→ Selected excerpt:
++++++++

Files
atlas/docs/MAINTENANCE_MODE.md
othman.suseno 9779b30a65
Some checks failed
CI / test-build (push) Failing after 2m12s
add maintenance mode
2025-12-15 01:11:51 +07:00

7.4 KiB

Maintenance Mode & Update Management

Overview

AtlasOS provides a maintenance mode feature that allows administrators to safely disable user operations during system updates or maintenance. When maintenance mode is enabled, all mutating operations (create, update, delete) are blocked except for users explicitly allowed.

Features

  • Maintenance Mode: Disable user operations during maintenance
  • Automatic Backup: Optionally create backup before entering maintenance
  • Allowed Users: Specify users who can operate during maintenance
  • Health Check Integration: Maintenance status included in health checks
  • Audit Logging: All maintenance mode changes are logged

API Endpoints

Get Maintenance Status

GET /api/v1/maintenance

Returns the current maintenance mode status.

Response:

{
  "enabled": false,
  "enabled_at": "2024-12-20T10:30:00Z",
  "enabled_by": "admin",
  "reason": "System update",
  "allowed_users": ["admin"],
  "last_backup_id": "backup-1703123456"
}

Enable Maintenance Mode

POST /api/v1/maintenance

Enables maintenance mode. Requires administrator role.

++++++++

→ Collected data:
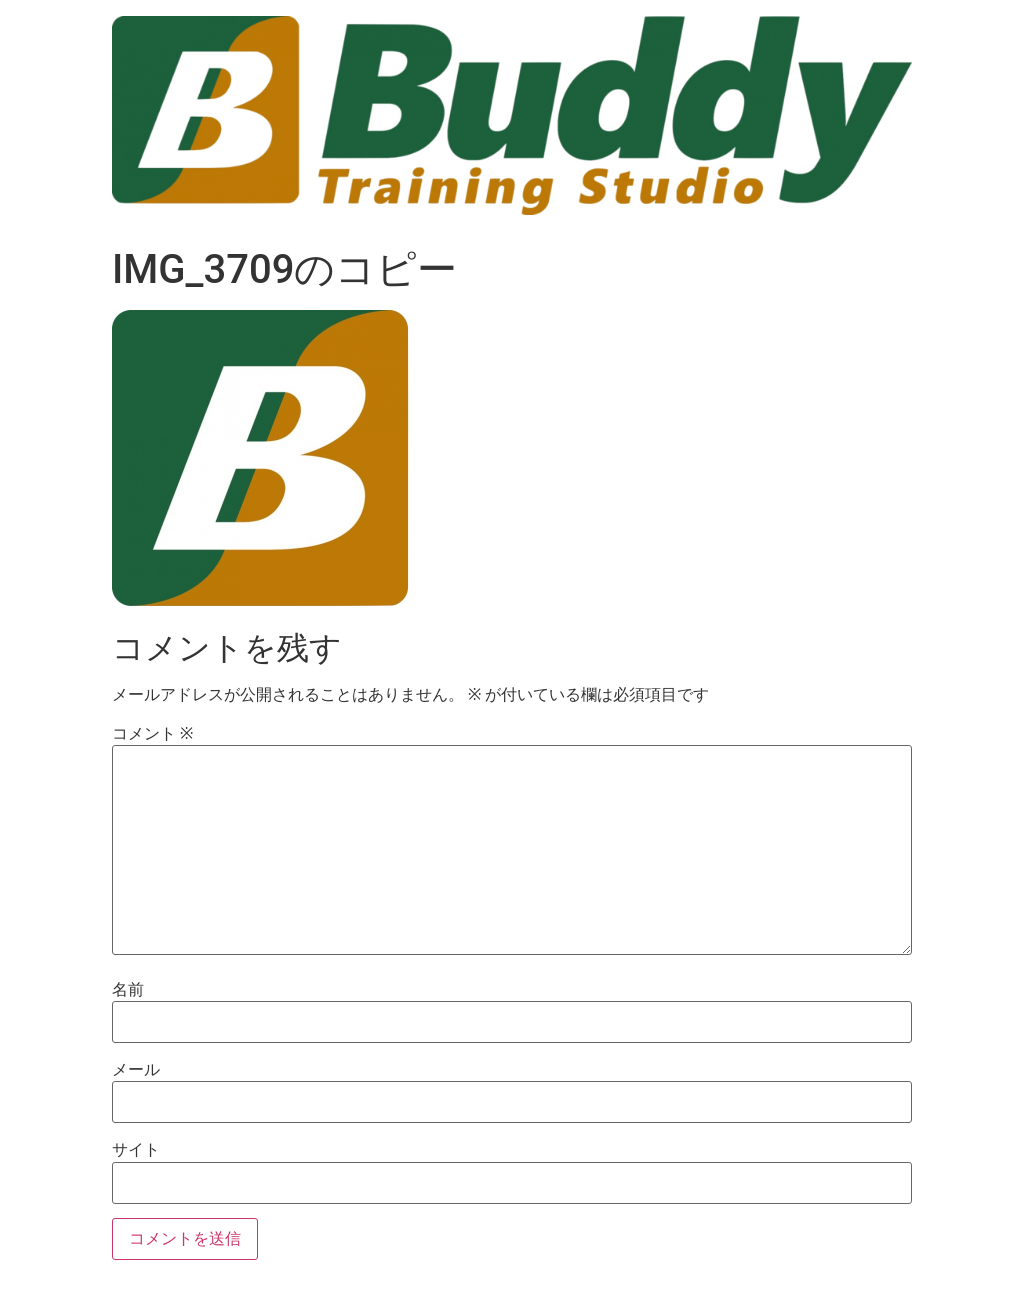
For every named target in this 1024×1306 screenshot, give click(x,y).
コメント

++++++++

→ Work to complete:
#1 From the maintenance mode page, answer:
(a) Which mutating operations are blocked while maintenance mode is enabled?
(b) Which HTTP method and path return the current maintenance mode status?
(c) What role is required to enable maintenance mode?
#2 Please retype a passage of the maintenance mode page word for word, beginning at the words "Maintenance Mode &" and stopping after "users explicitly allowed.".

→ Task-by-task answers:
#1
(a) Create, update, and delete operations are blocked, except for users explicitly allowed.
(b) GET /api/v1/maintenance
(c) The administrator role.

#2
Maintenance Mode & Update Management

Overview

AtlasOS provides a maintenance mode feature that allows administrators to safely disable user operations during system updates or maintenance. When maintenance mode is enabled, all mutating operations (create, update, delete) are blocked except for users explicitly allowed.